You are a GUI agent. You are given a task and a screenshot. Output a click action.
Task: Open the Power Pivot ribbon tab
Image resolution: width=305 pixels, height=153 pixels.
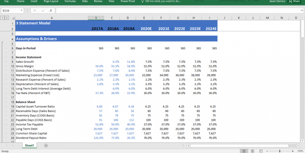click(128, 1)
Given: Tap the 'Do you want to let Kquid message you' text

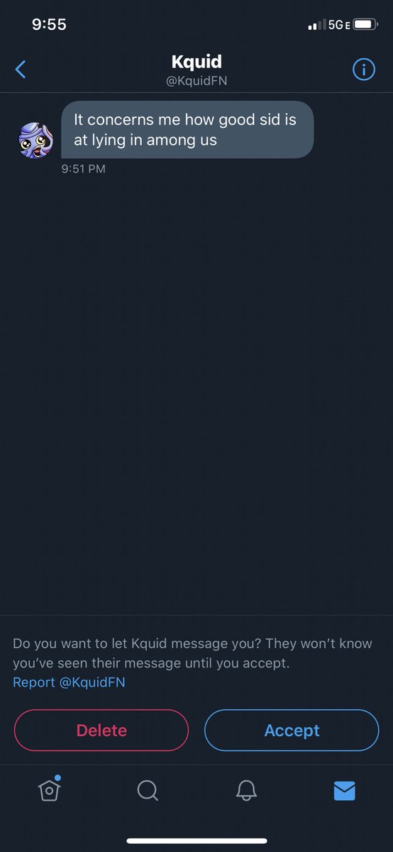Looking at the screenshot, I should (192, 654).

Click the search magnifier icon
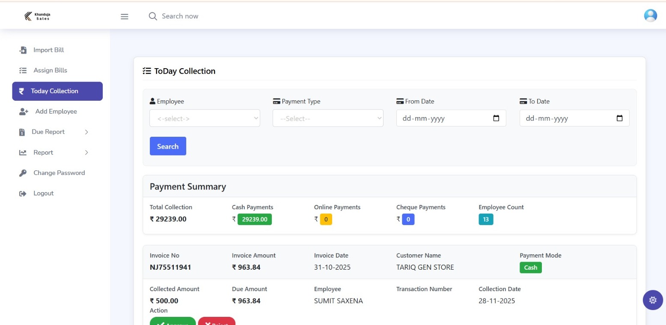click(153, 16)
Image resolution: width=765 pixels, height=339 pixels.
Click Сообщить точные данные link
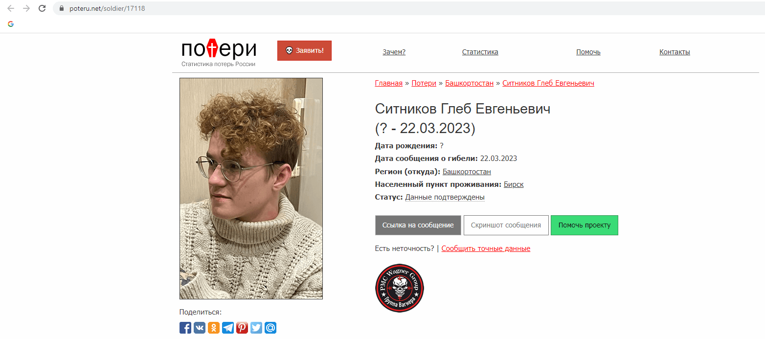pos(486,249)
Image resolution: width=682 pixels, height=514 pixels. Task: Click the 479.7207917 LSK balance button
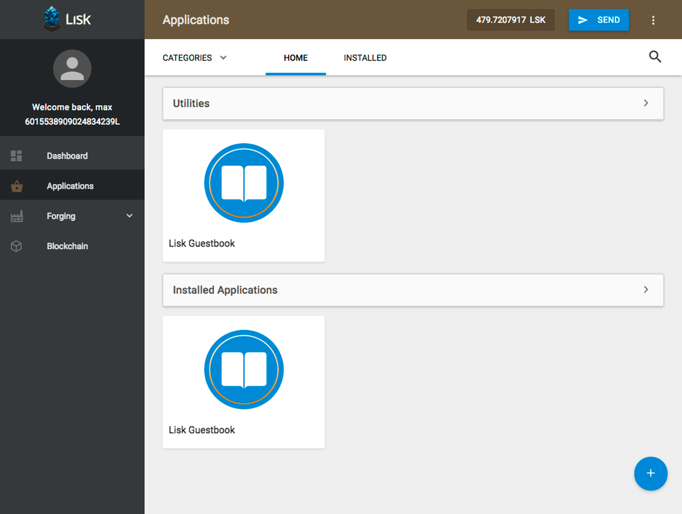point(510,20)
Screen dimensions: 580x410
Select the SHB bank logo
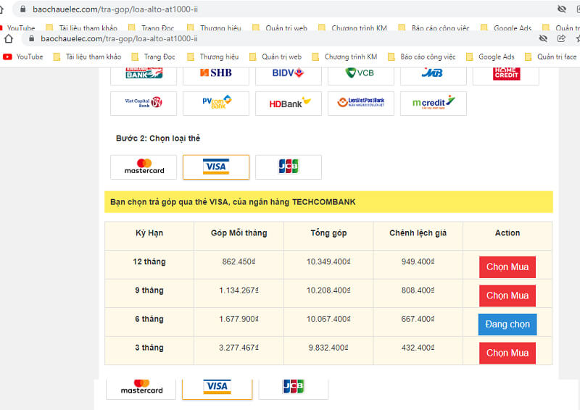click(216, 73)
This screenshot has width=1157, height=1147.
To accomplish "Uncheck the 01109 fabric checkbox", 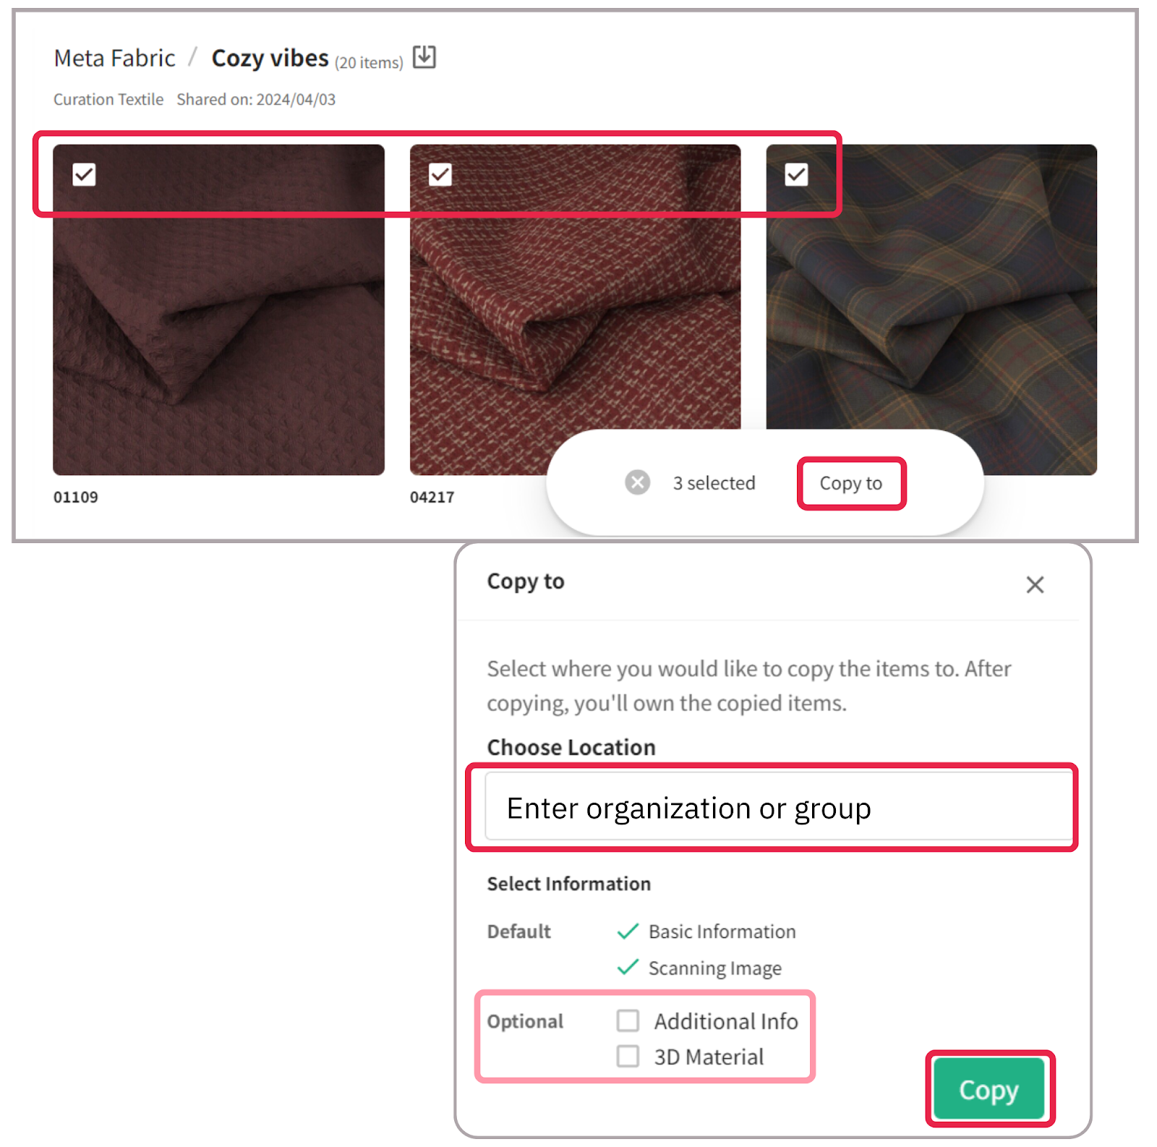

######

§ Task prompt
The task calls for every record to be transcribed exactly, with no images included.

§ Result of this task
You are a GUI agent. You are given a task and a screenshot. Output a click action.
Task: Open the Power Pivot ribbon tab
Image resolution: width=305 pixels, height=153 pixels.
click(128, 1)
Given: Tap the 'Do you want to let Kquid message you' text

Looking at the screenshot, I should (192, 654).

Click the search magnifier icon
click(153, 16)
Image resolution: width=765 pixels, height=339 pixels.
Click Сообщить точные данные link
pos(486,249)
Image resolution: width=682 pixels, height=514 pixels. Task: Click the 479.7207917 LSK balance button
point(510,20)
Screen dimensions: 580x410
Select the SHB bank logo
click(216, 73)
This screenshot has width=1157, height=1147.
To accomplish "Uncheck the 01109 fabric checkbox", 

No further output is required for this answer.